If \(\textbf{u} \cdot\textbf{v} > 0\) then \(\theta\) is an acute angle (0 to less than 90 degrees).
If \(\textbf{u} \cdot\textbf{v} < 0\) then \(\theta\) is an obtuse angle (More than 90 degrees to less than 180 degrees).
If \(\textbf{u} \cdot\textbf{v} = 0\) then \(\theta\) is a right angle (\(\theta\) = 90 degrees or \(\dfrac{\pi}{2}\)).

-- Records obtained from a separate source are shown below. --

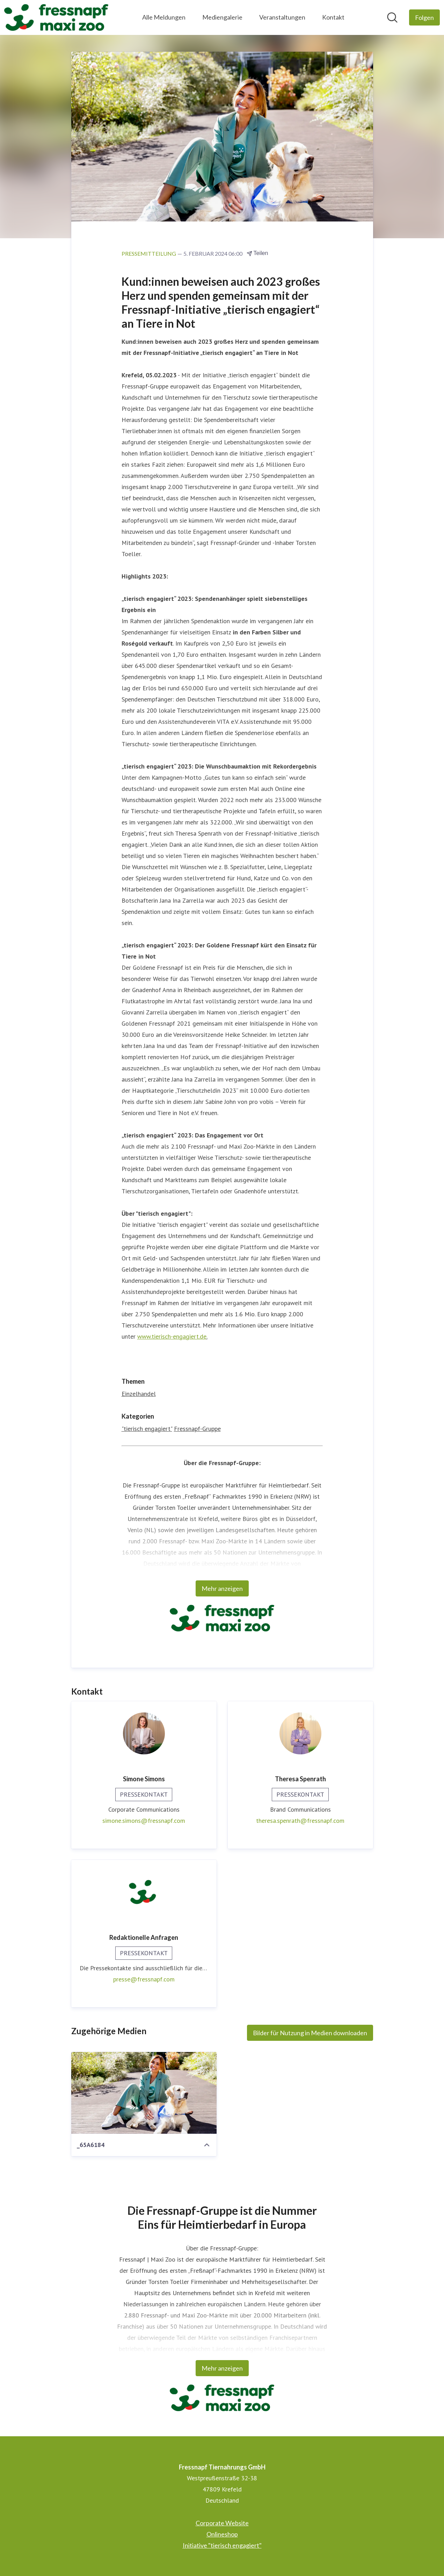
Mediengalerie (222, 17)
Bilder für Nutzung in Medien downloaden (310, 2033)
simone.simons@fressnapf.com (143, 1821)
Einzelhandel (139, 1394)
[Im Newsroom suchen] (392, 17)
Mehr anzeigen (222, 1588)
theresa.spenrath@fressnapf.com (300, 1821)
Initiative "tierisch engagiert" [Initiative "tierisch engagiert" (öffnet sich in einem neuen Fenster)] (222, 2545)
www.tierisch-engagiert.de (171, 1336)
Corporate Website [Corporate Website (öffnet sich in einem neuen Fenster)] (222, 2523)
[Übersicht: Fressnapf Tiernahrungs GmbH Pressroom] (56, 17)
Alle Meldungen (163, 17)
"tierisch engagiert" (147, 1429)
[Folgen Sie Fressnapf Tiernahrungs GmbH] (424, 17)
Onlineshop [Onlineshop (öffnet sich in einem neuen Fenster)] (222, 2534)
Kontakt (333, 17)
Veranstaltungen (282, 17)
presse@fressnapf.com (144, 1979)
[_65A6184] (144, 2093)
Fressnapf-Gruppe (197, 1429)
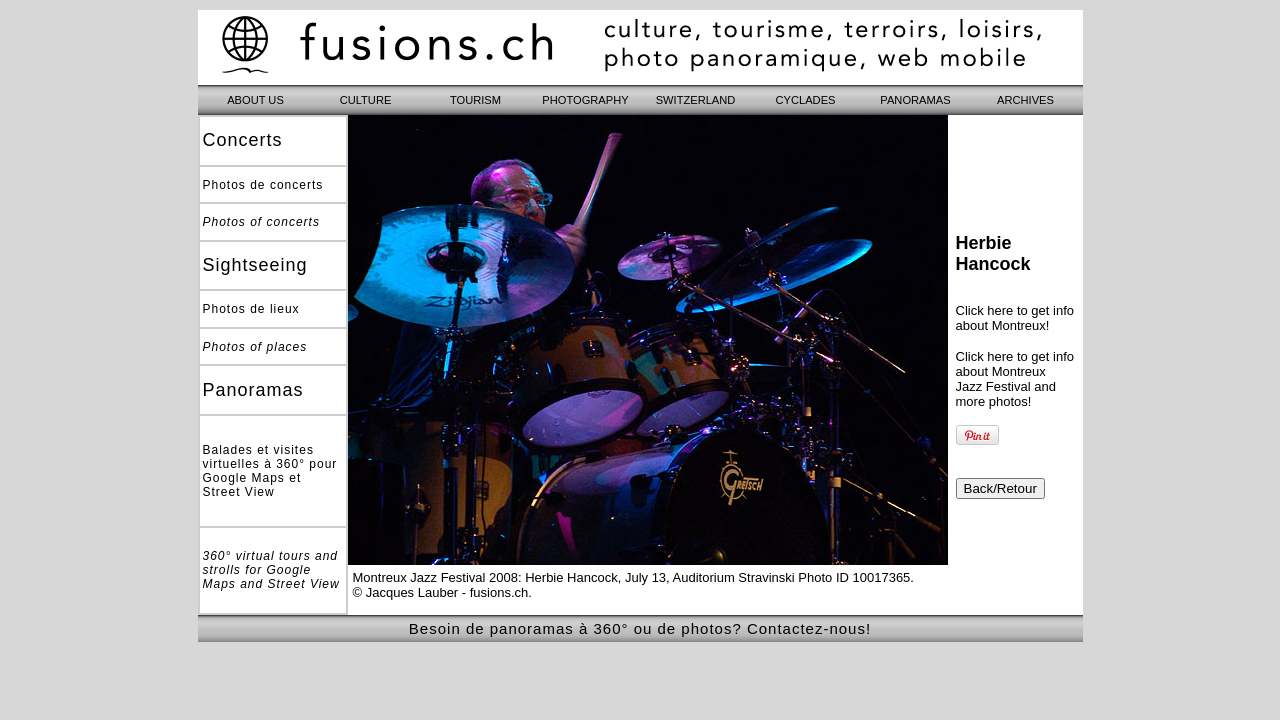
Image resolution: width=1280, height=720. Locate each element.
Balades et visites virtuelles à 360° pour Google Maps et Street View (270, 471)
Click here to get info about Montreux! (1015, 318)
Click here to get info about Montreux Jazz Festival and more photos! (1015, 379)
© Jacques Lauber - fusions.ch (441, 592)
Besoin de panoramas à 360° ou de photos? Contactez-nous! (640, 628)
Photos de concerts (263, 185)
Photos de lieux (251, 309)
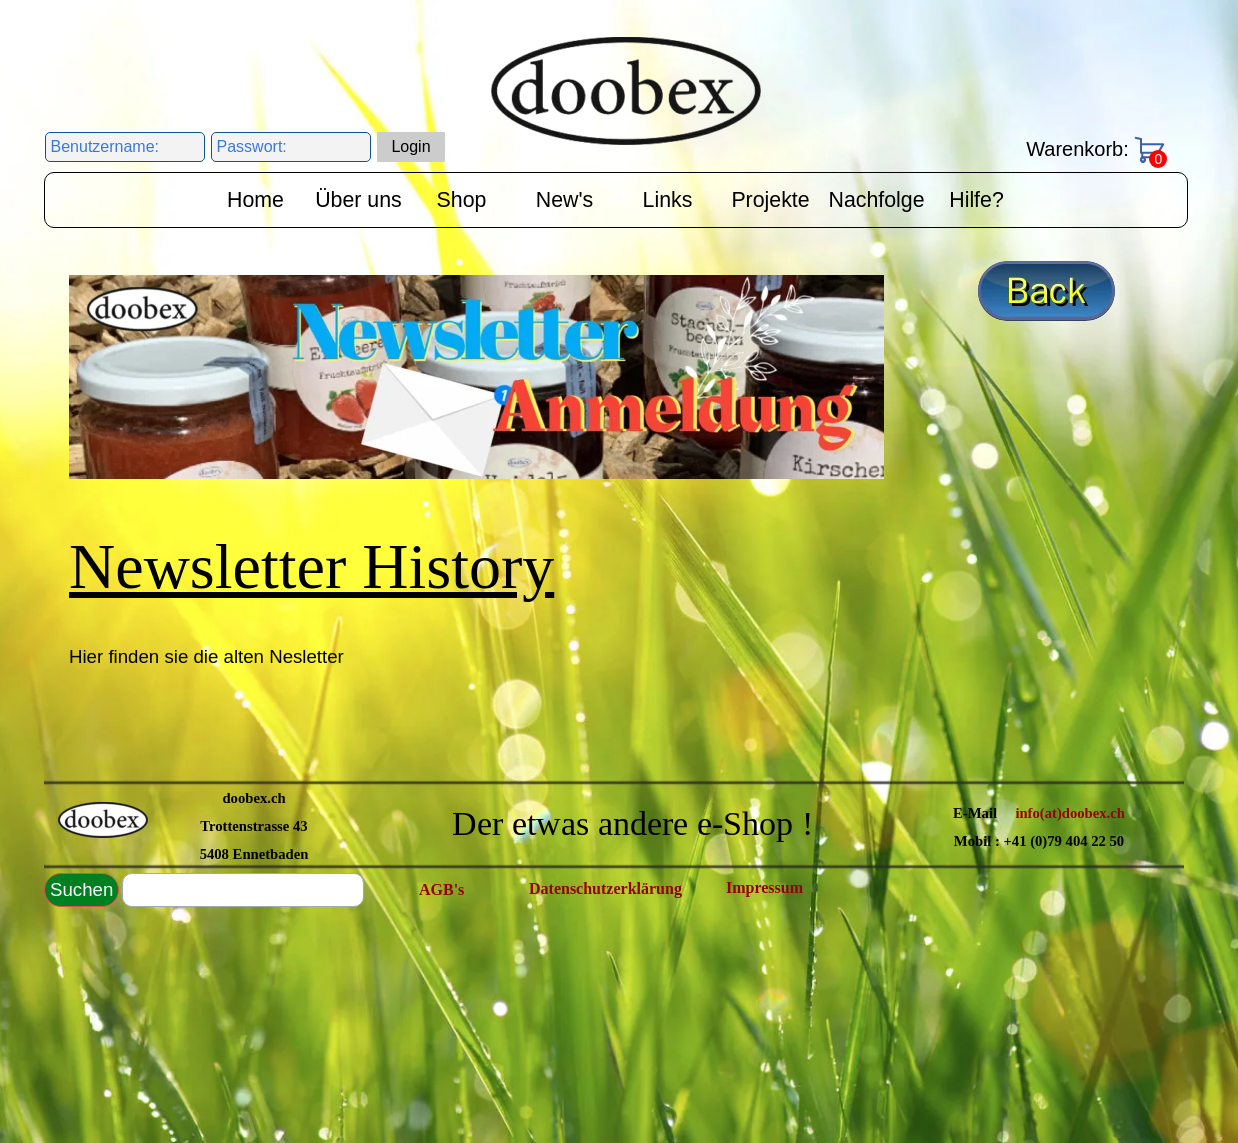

The visual aid below helps with visualizing how the dot product operates.
Link Source: http://thejuniverse.org/PUBLIC/LinearAlgebra/LOLA/dotProd/def.html
Example One
The dot product of vectors \(\textbf{a} = (1, -2)\) and \(\textbf{b} = (-10, -3)\) is:
\[\begin{array} {lcl} \textbf{a} \cdot \textbf{b} & = & 1 \cdot (-10) + (-2) \cdot (-3) \\ & = & -10 + 6 \\ & = & -4 \\ \end{array}\]
Example Two
Given vectors \(\textbf{a} = (1, -2, 5, 3)\) and \(\textbf{b} = (4, -3, -7, 2)\), the dot product of these vectors in \(\mathbb{R}^{4}\) is:
\[\begin{array} {lcl} \textbf{a} \cdot \textbf{b} & = & 1 \cdot 4 + (-2) \cdot (-3) + 5 \cdot (-7) + 3 \cdot 2 \\ & = & 4 + 6 - 35 + 6\\ & = & -19 \\ \end{array} \]
Example Three
Suppose we are given the vectors \(\textbf{a} = (3, -5)\), \(\textbf{b} = (-1, 4)\) and \(\textbf{c} = (3, 2)\). What is \((\textbf{a} + \textbf{c}) \cdot \textbf{b}\)
Answer:
We compute \((\textbf{a} + \textbf{c})\) first then take the dot product of \((\textbf{a} + \textbf{c})\) with .
\[\begin{array} {lcl} (\textbf{a} + \textbf{c}) \cdot \textbf{b} & = & (3 + 3, -5 + 2) \cdot (-1, 4) \\ & = & (6, -3) \cdot (-1, 4) \\ & = & 6 \cdot (-1) + (-3) \cdot 4\\ & = & -6 - 12\\ & = & -18\\ \end{array} \]
Example Four
Simplify (2\(\textbf{u}\) - \(\textbf{v}\)) \(\cdot\) (\(\textbf{u}\) + 3\(\textbf{v}\)).
Answer:
In this scenario, we do not know the elements of \(\textbf{u}\) or \(\textbf{v}\) nor do we know the dimensionality of these vectors in \(\mathbb{R}^{n}\). It could be in \(\mathbb{R}^{4}\), \(\mathbb{R}^{2}\) or even \(\mathbb{R}^{1000}\). All we can do is simplify as follows.
\[\begin{array} {lcl} (2 \textbf{u} - \textbf{v}) \cdot (\textbf{u} + 3\textbf{v}) & = & 2 \textbf{u} \cdot (\textbf{u} + 3\textbf{v}) - \textbf{v} \cdot (\textbf{u} + 3\textbf{v})\\ & = & 2 (\textbf{u} \cdot \textbf{u}) + 6 (\textbf{u} \cdot \textbf{v}) - (\textbf{v} \cdot \textbf{u}) - 3 (\textbf{v}\cdot \textbf{v}) \\ & = & 2 ||\textbf{u}||^2 + 6 (\textbf{u} \cdot \textbf{v}) - (\textbf{u} \cdot \textbf{v}) - 3||\textbf{v}||^2 \\ & = & 2 ||\textbf{u}||^2 + 5 (\textbf{u} \cdot \textbf{v}) - 3||\textbf{v}||^2 \\ \end{array}\]
This particular question used a lot of properties of dot products and norms. One may want to reread this particular question for better understanding.
There are more properties and formulas related to the dot product such as the Cauchy-Schwarz Inequality, the Parallelogram for two vectors, dot products with \(\cos(\theta)\), and dot products as matrix multiplication. Those won’t be mentioned here.